PowerShell v3 in Depth. An administrator’s guide by Don Jones, Jeffery Hicks and myself, is currently being written, and builds on Don’s Lunches book. It is designed to parallel and underpin the domain specific books such as PowerShell and WMI or Managing AD with Windows PowerShell. The book covers  PowerShell v2 and v3 (including all new features). Its premise is showing the administrator how to get the most out of PowerShell and how to work with it so the domain specific pieces for AD, Exchange or WMI are easy to slot into the PowerShell structure they know and understand. Expect it sometime after PowerShell v3 is available.

Windows PowerShell Scripting Guide by Ed Wilson. This takes over where Don’s book stops. It supplies a good introduction to automating basic windows admin tasks with PowerShell

Windows PowerShell Cookbook by Lee Holmes. Now in its second edition it supplies a lot of scripts for using PowerShell. This book is PowerShell orientated and doesn’t cover using Exchange, AD etc. The techniques are useful for using with some of the more advanced or technology specific books. Read this if you want to know how to do something with PowerShell – in terms of using the language for example removing members from an array

Windows PowerShell 2.0 Best Practices by Ed Wilson. Builds on his Scripting Guide and contains good information on designing and testing scripts. Even if you don’t agree with all of the ideas they are worth reading to make you think about how you want to perform these tasks in your organisation. I find my self dipping into this for Ed’s ideas. It is well worth having on your book shelf.

PowerShell in Practice I wrote as a “PowerShell for Administrators” book. Contains lots of examples for working with AD, WMI, DNS, IIS, Exchange, SQL Server and Hyper-V. I wrote it but I still refer to it for syntax & ideas. Predominantly based on PowerShell v2 it is still very applicable today.

PowerShell and WMI will be available soon. WMI is a really powerful technology but the lack of documentation and the difficulty of using it in the past has meant admins have been reluctant to use it. This book is designed to shine a light on to WMI, make it accessible and provide many ready to use scripts. It also covers the new WMI based functionality in PowerShell v3 – the CIM cmdlets and how to turn WMI classes into PowerShell cmdlets. Very relevant as much of the new PowerShell functionality in Windows Server 8 is based on that model.

Managing AD with Windows PowerShell by Jeffery Hicks. Now in its second edition. Mainly based around the Microsoft and AD cmdlets, this overlaps with PowerShell in Practice to some extent but if you just want to automate AD then start here.
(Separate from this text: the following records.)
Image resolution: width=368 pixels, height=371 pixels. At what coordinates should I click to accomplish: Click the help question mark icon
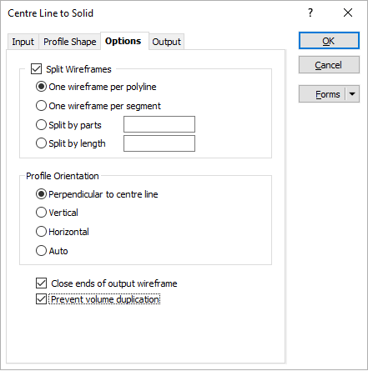pos(310,13)
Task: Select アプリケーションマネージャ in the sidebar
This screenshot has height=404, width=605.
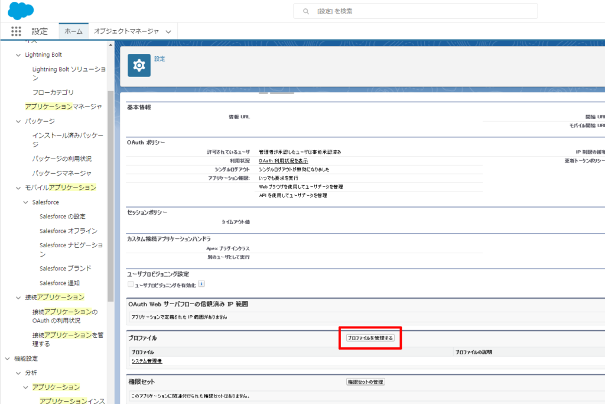Action: tap(63, 106)
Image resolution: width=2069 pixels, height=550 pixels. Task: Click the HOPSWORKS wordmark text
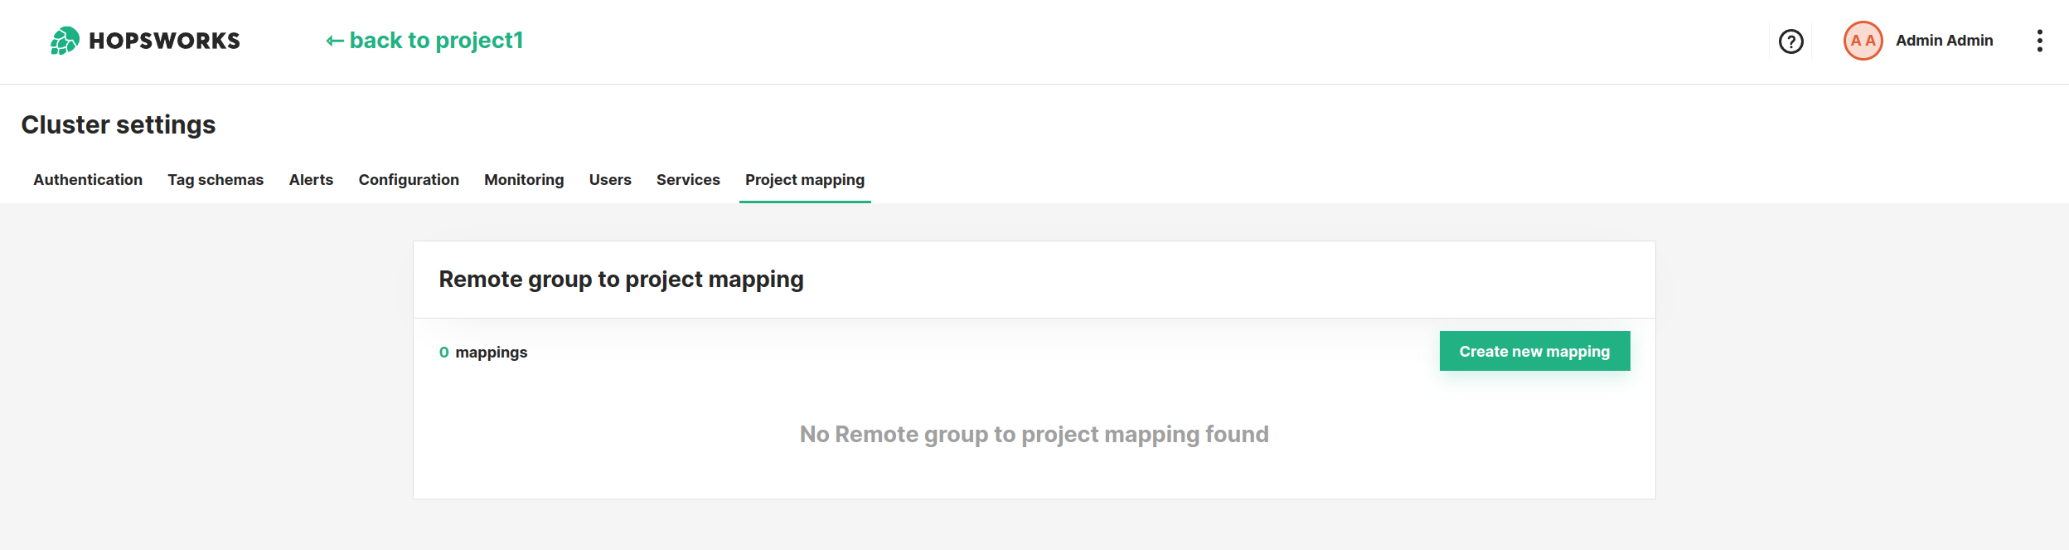(164, 41)
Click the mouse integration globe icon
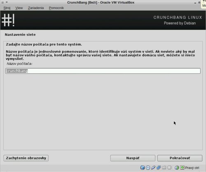 (177, 167)
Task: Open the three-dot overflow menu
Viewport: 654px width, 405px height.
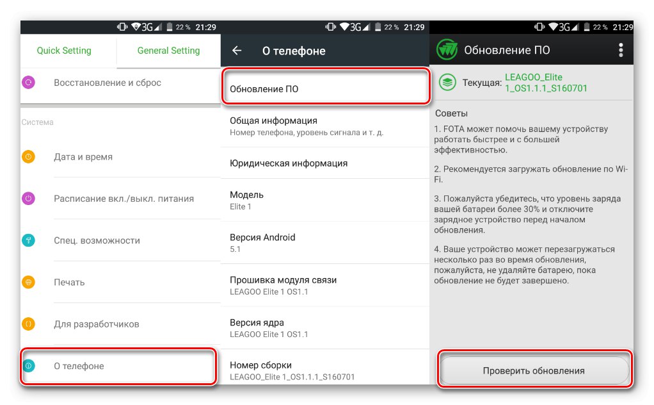Action: tap(621, 50)
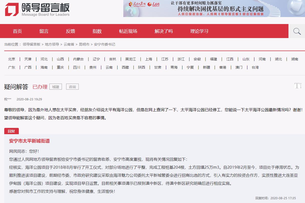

Managing VMware Infrastructure with Windows PowerShell by Hal Rottenberg. If you are using VMware you need this. Admin becomes a lot easier.

VMware vSphere PowerCLI Reference by Luc Dekens et al. takes a slightly different view to Hal’s book. It is more a book about managing the whole VMware infrastructure from installation onwards. Personally I use both.

PowerShell in Action by Bruce Payette. This is the book for the in depth details on the PowerShell language. If you want to know how and why PowerShell works the way it does this is the book for you. Be aware that it is an advanced text and is NOT recommended for PowerShell newcomers.

This is my view of the PowerShell book world. No doubt other people will have different views. If you think I’ve missed a book that should be on this list please let me know but I will only recommend books I have read.